On Thursday they announced a surprise guest at the 65th meeting of the Lappish Gold Prospector’s Association in Tankavaara, and the crowd went wild. Petronella was adopted into the association as an honorary member, Tytti presented Solange with a beautiful pendant she had made of Petronella Hills, I sang a song I had written for the gold community, and 65 years after Petronella had served coffee at the first Lappish Gold Prospectors meeting, her daughter served cake. I watched as some people went through the line two, then three times.
Solange gave an exclusive interview to a young woman named Vilma from Lapin Kansa, which, as a jab to her favorite top reporter from the Helsingen Sanomat, gave her great satisfaction.
And when all was said and done, we poured out into the mosquito-filled night, lit by a rainbow.
The festivities continued throughout the weekend to the Finnish National Gold Panning Championships, but that is for another post.
Now, I am left with the beautiful, terrible responsibility of rendering what lies at the core of all that has happened onto a page. It will probably take me a long time, if I ever get it right. At this moment, what I know is this: Petronella (and now I, and likely Solange) loved two things above all in Lapland – the land, and the people.
“God, just hugging Aki or Mullis is enough to make me cry,” Solange said to me at one point, and I knew exactly what she was talking about. The Lappish gold mining community is one of a kind. These people give up comfort and security to live big, brave lives close to nature. If someone needs help, the whole community shows up at their doorstep, ATVs at the ready. They are tough, wild, hilariously funny, totally weird, and above all – kind. Gold is important to them, but it comes third behind their genuine care for the land and other people. In the same way, Petronella has returned to the people she loved, but she is a small part of something much greater. I feel confident that I can speak for Solange when I say that we are honored to be a small part of it, too.
Today I walked down to the river, the thing that connects the three of us – Petronella, Solange, and I – most strongly. (“Water babies,” Solange calls it.) I sat listening to the music the water makes pouring over the rocks, and at last, I allowed myself to cry. The water in the river is on a perpetual journey. There is nowhere it cannot go: up into the sky, through the air, below the ground, pumping through the veins of living things, flowing downward, moving rocks and houses and all things once thought to be solid. Here, I am connected to something ancient, moving, deeper, something – again – far greater than me. It can hold me, it can ruin me, it can give me life and take it away. It is more than my match. It runs, and my restless soul doesn’t have to.
I think I too understand what Petronella felt in this place. At Morgamoja, where she lived with the gold miners in 1949, Jouko asked Solange to find a rock to place on the gold prospector’s monument in the Inari cemetery.
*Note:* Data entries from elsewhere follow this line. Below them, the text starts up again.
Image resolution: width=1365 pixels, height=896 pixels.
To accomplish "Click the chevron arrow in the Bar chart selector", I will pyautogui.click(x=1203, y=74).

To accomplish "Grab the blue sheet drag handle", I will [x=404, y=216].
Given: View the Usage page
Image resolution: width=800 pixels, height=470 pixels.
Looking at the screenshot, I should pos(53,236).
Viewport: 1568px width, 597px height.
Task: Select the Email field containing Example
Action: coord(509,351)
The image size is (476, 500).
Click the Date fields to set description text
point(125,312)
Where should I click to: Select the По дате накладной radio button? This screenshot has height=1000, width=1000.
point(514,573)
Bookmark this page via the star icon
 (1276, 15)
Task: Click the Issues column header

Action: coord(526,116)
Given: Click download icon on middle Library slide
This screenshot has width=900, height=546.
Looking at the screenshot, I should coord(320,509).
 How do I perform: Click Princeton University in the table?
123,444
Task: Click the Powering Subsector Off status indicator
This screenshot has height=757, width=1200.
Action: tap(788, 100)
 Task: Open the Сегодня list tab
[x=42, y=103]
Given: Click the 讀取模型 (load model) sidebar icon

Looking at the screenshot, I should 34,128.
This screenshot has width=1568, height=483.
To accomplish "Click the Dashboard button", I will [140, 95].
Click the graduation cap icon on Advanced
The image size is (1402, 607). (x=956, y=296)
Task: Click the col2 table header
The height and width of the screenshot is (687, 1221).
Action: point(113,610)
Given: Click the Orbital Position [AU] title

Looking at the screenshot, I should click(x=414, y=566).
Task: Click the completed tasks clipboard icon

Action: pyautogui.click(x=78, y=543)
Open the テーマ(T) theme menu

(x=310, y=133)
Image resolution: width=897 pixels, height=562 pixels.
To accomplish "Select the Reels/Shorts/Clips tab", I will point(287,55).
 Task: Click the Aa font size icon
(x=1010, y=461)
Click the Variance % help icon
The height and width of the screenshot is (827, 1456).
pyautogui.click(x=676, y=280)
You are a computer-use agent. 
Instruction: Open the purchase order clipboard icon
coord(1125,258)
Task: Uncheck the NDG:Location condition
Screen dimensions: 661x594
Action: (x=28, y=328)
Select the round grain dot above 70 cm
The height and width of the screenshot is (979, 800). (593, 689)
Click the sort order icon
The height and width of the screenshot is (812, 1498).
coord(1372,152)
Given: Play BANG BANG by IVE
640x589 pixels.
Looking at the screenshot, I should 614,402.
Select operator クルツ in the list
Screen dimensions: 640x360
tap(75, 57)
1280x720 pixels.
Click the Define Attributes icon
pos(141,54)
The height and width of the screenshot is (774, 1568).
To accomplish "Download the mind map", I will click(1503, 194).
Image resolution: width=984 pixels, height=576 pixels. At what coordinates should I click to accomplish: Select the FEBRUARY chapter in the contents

Together, we chose one from the river.
At times during my journey, I have felt as though I was chasing a ghost, blindly following someone else’s memory through Finland. Driven only by my own inner compass and written stories about Petronella’s journey, I often felt lost. Now, with Solange’s presence and Petronella blowing across the windswept fells of Lemmenjoki, it feels I have found her. It is no longer her legend that lies within us, it is her spirit.